I first knew it was going wrong when I heard a guard shout an alarm, followed by a clatter of blades and a shouted, “Who’s there?” We’d rehearsed this; no AI should be alert at this point. Matt glanced up at me. He held up two hands in a Ctrl-Alt-Delete gesture and nodded toward the computer—did I want to reboot and start again? I shook my head.
“Looks like they’re on to me,” I said. I dropped down into a courtyard a level below. My fall knocked off a couple of hit points. Was something wrong with my pants? I was increasingly sure there was a problem with my pants, but there was no possible way I could check.
The guards shouldn’t be in search mode.
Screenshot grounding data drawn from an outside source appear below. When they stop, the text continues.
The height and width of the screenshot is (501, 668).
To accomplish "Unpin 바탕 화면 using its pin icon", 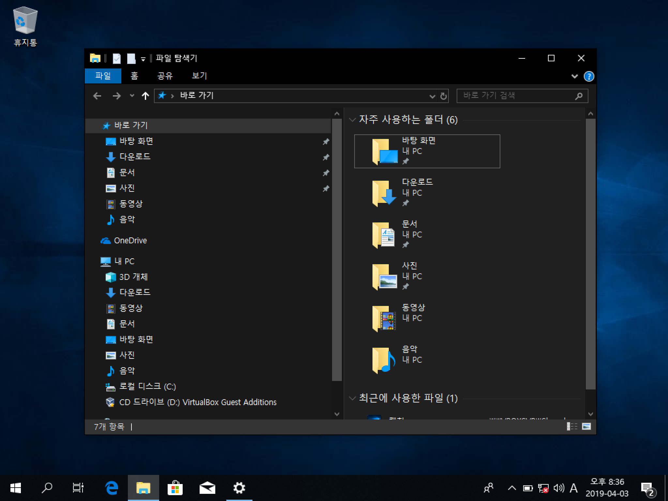I will tap(326, 142).
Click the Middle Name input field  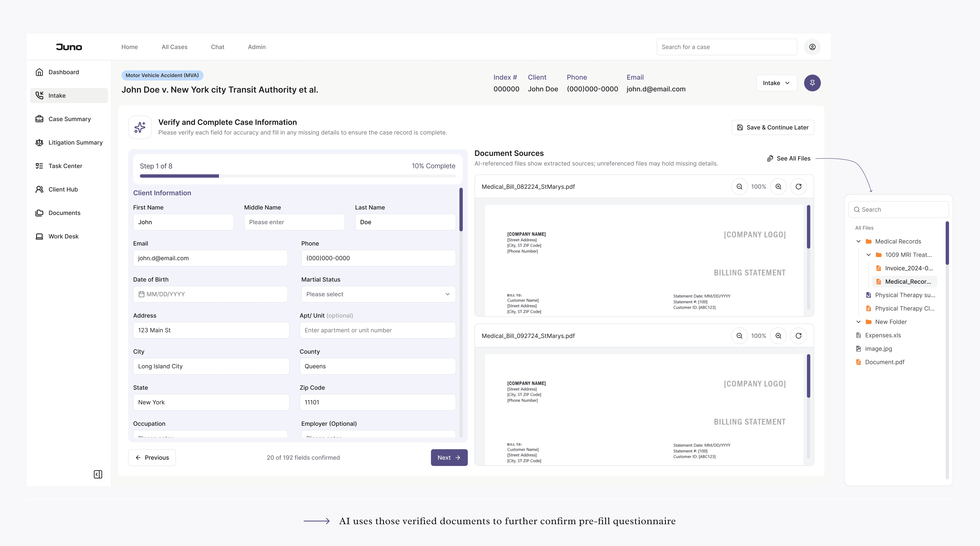coord(294,222)
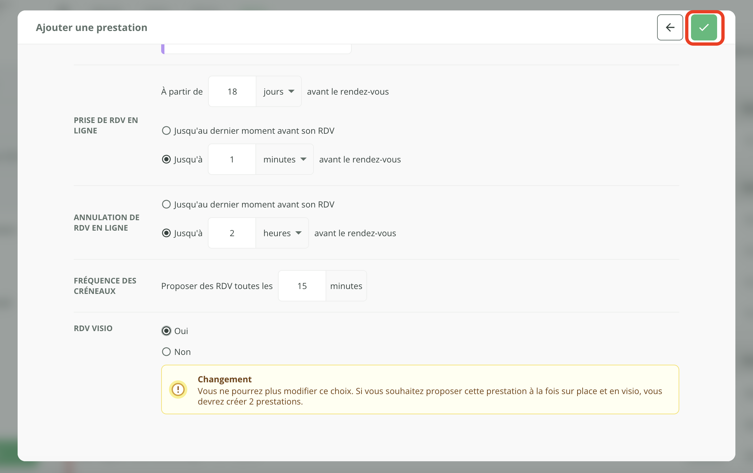This screenshot has width=753, height=473.
Task: Click the green checkmark validate button
Action: [704, 27]
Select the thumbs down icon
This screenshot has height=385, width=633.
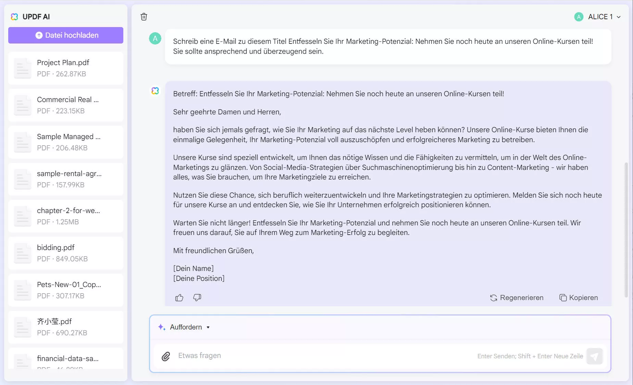pyautogui.click(x=197, y=298)
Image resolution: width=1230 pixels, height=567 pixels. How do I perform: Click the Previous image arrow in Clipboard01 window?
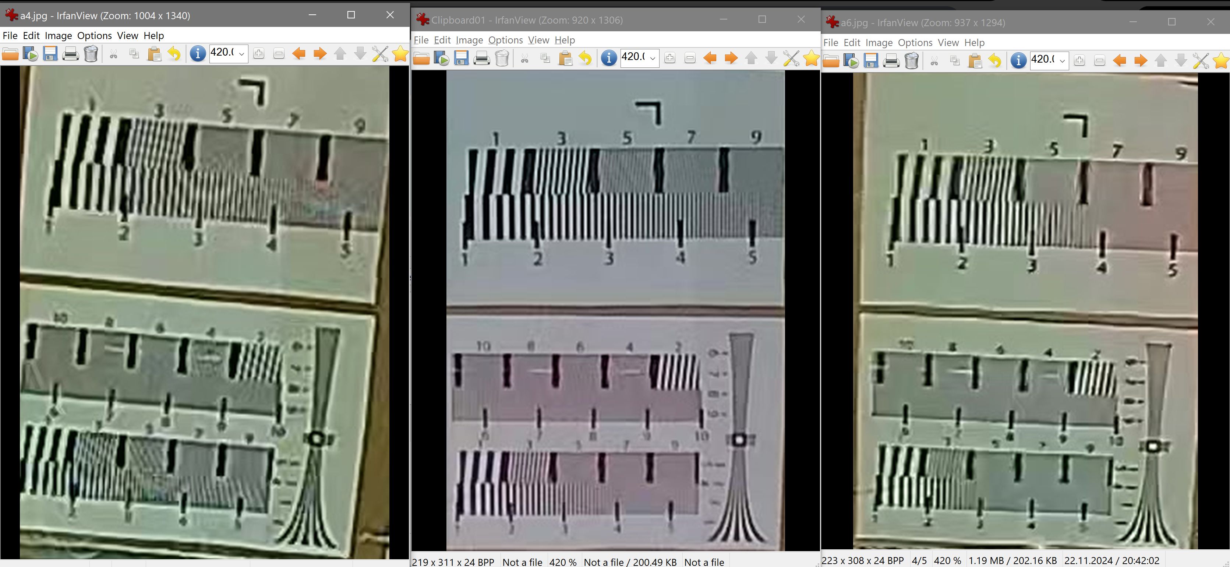710,58
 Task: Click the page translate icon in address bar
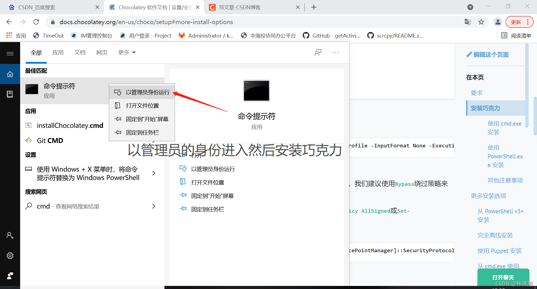pyautogui.click(x=467, y=22)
I retreated into an antechamber, but it wasn’t empty—an elderly servant was on patrol pattern. He wasn’t a combatant—at the sight of an enemy he’d run off and raise the alarm.
“Okay, I’m just going to—here.” The sound effect was unpleasantly meaty. A woman in the front row winced.
“He’s fine, everybody,” I said, dragging the body into a corner. “Just unconscious.”
We were well off-script, but if I hurried there was no reason we couldn’t get back on track. Out a window; the wall was tagged as climbable. Maybe the second floor was still quiet.
“We’re rendering well into the distance here…” I panned the view out over the moonlit skyline, then instantly regretted it—the frame rate chugged for a second as it tried to draw half the city. But then I was in an upstairs hallway, crouching behind an artfully placed dresser as a chambermaid patrolled past. Silence set in as I waited for her to finish.
“One of our new weapons is the fire arrow—allows you to light a torch from a distance, or set fire to almost anything.” There was an unlit torch in a sconce just outside the bedroom. I swapped inventory, aimed, and shot the fire arrow. The torch lit nicely, as did the chambermaid just crossing the threshold. This time there was an audible gasp from the house.